All three categories require the environment variable OPENCLAW_ACK_LIVE_TRADING=1 to commit. That variable is not set by default. The developer must explicitly acknowledge the risk.

A fourth category — protected path warnings — covers scripts/guardrails/, .claude/, and .githooks/ directories. Changes here print a warning but do not block the commit. The warning exists so that a reviewer scanning the commit output does not miss a guardrail change buried in a large diff.

Stop hook¶

The Stop hook (scripts/guardrails/pipeline_stop.sh) runs when a Claude Code session ends. It checks the git working tree for uncommitted changes and prints reminders if pipeline gates were likely skipped.

If Python files changed but no py_compile evidence exists in the session, it reminds to verify. If production paths changed, it reminds to review the diff. If guardrail or settings files changed, it flags the security implication.

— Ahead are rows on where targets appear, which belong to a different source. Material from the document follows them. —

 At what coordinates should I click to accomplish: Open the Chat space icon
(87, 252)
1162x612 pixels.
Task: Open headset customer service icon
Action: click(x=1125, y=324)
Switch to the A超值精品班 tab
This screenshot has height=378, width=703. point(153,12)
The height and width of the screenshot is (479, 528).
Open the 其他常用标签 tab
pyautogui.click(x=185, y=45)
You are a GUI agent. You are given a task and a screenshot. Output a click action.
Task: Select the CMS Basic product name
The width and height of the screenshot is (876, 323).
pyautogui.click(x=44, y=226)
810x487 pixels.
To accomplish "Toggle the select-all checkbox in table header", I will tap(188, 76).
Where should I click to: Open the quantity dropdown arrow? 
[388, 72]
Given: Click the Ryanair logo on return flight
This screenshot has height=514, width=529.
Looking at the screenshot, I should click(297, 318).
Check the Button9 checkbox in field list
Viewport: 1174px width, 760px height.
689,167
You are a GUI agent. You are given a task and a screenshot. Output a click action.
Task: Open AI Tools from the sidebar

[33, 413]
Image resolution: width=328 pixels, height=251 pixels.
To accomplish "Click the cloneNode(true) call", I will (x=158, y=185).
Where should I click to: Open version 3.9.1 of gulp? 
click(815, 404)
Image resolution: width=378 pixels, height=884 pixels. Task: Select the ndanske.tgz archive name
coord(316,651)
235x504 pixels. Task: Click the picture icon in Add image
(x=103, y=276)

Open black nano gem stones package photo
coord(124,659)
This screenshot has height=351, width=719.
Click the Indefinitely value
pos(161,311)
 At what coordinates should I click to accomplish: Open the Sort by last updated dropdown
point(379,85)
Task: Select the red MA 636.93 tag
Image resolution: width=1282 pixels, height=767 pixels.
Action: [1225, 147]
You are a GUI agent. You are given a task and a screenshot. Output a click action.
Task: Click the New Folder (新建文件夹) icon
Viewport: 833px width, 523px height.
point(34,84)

The hook is advisory. It prints reminders and exits cleanly. It never blocks session exit. The value is catching the case where a developer says "I'll commit later" and forgets that the changed code was never verified.

Fail-open design¶

The audit system fails open on infrastructure bugs. If the hook crashes, it logs the traceback to a separate file and returns a non-blocking code unless it was a deliberate deny. Claude Code continues the tool call. That tradeoff is deliberate. A broken audit hook should not kill a session in the middle of production work. The system prefers stable operation with an error log over a dead session with perfect intentions.